> DATA PROVIDED:
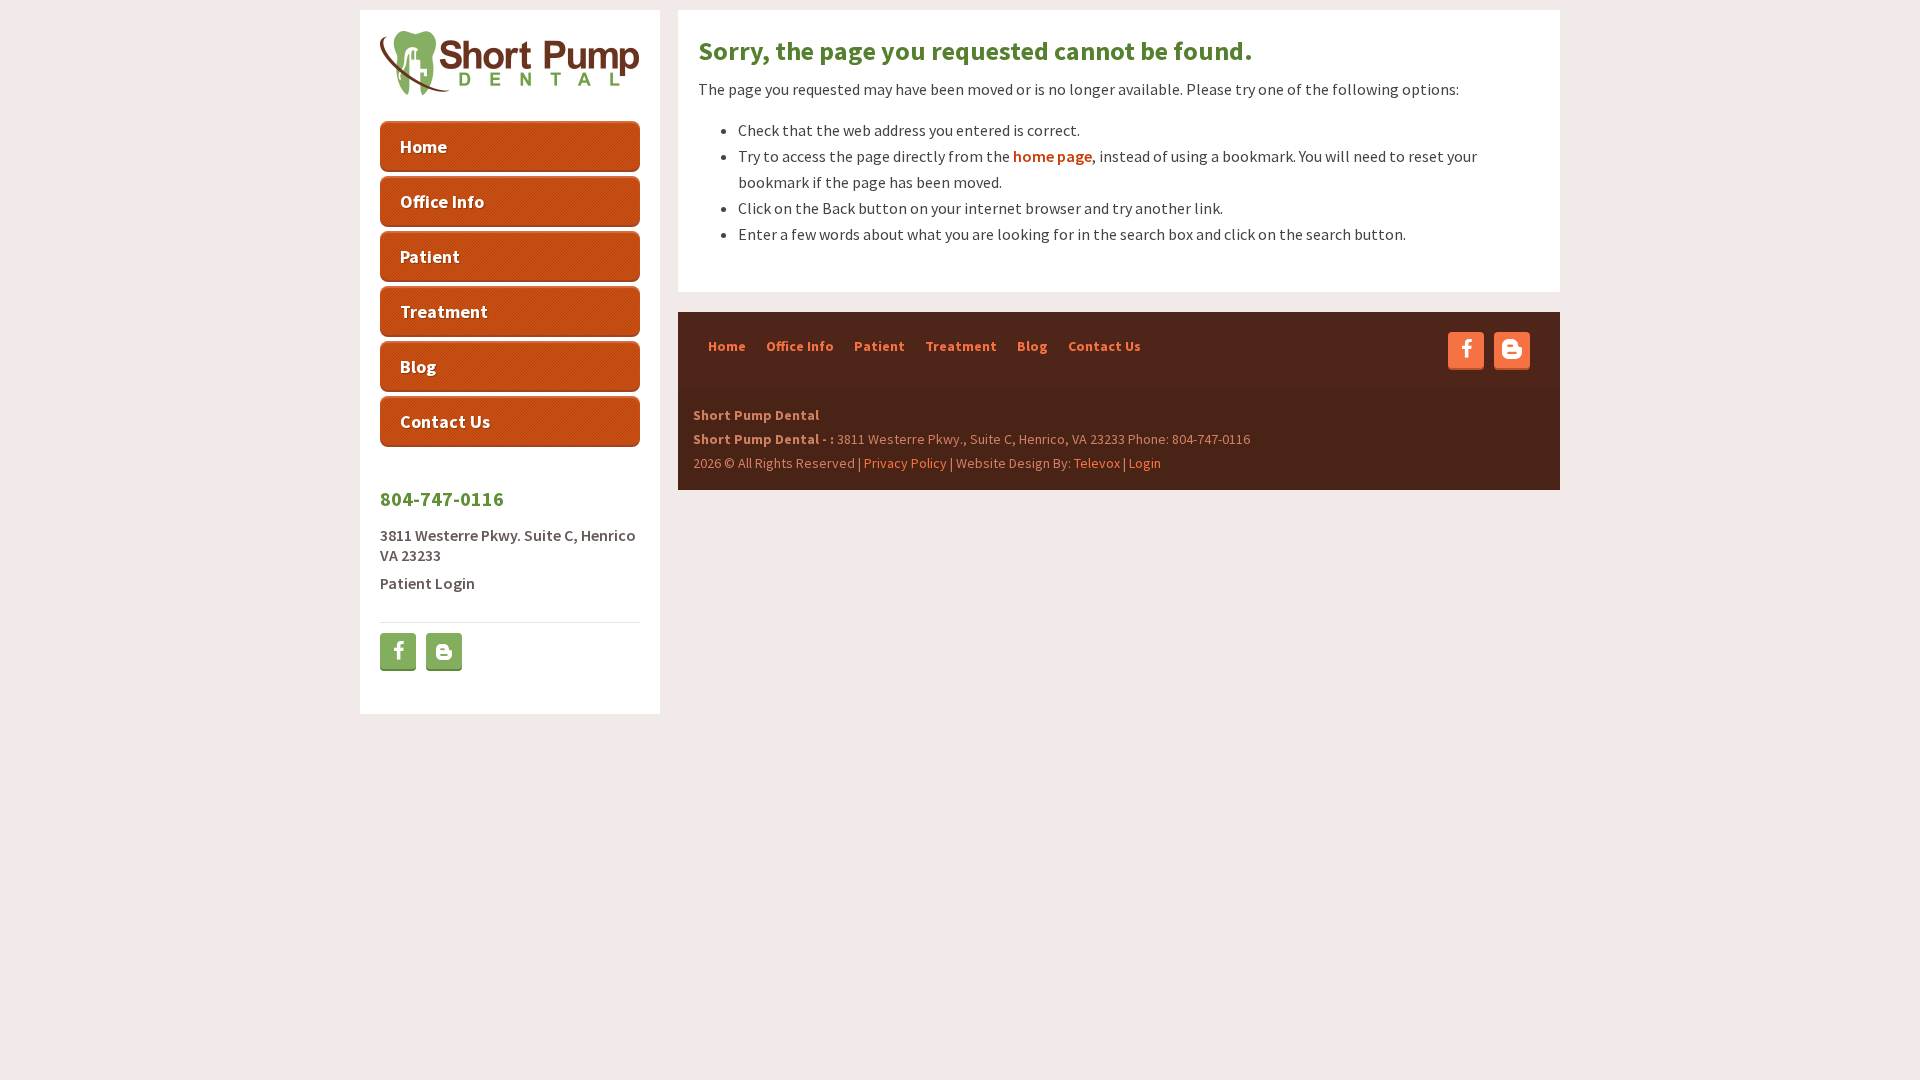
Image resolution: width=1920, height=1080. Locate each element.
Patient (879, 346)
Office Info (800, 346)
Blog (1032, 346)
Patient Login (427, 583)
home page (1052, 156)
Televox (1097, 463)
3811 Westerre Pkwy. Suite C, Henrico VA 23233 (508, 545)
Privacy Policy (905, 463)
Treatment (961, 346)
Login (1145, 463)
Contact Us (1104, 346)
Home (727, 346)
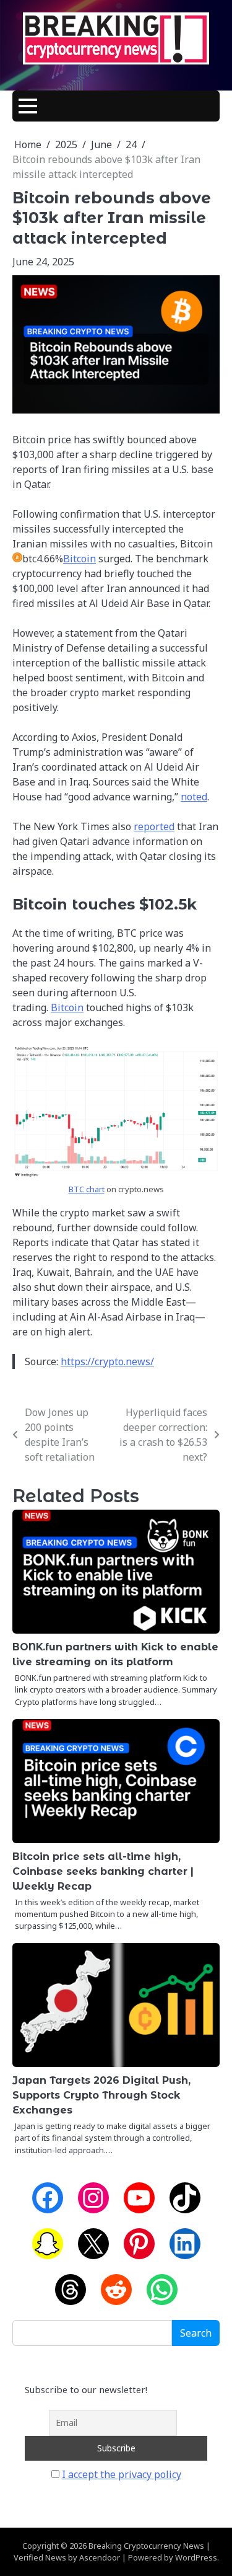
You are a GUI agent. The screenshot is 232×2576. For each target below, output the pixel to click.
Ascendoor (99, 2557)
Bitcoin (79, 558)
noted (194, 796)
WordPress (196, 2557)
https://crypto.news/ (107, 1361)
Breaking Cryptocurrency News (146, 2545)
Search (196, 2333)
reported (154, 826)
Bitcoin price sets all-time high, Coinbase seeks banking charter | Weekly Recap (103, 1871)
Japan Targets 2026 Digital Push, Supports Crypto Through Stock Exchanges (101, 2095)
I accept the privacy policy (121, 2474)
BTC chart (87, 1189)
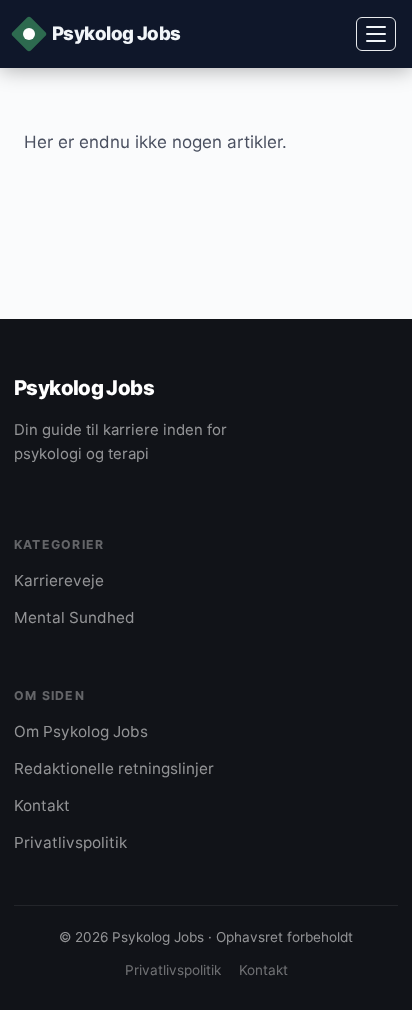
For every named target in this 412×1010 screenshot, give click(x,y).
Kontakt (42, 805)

> DESCRIPTION OF THE TASK: The lines above that hold the string "screenshot" are to be located and copied.

> WRITTEN REPLY:
You are a GUI agent. The screenshot is 232×2576. For each target below, output the pixel to click.
For every named target in this 412×1010 screenshot, give click(x,y).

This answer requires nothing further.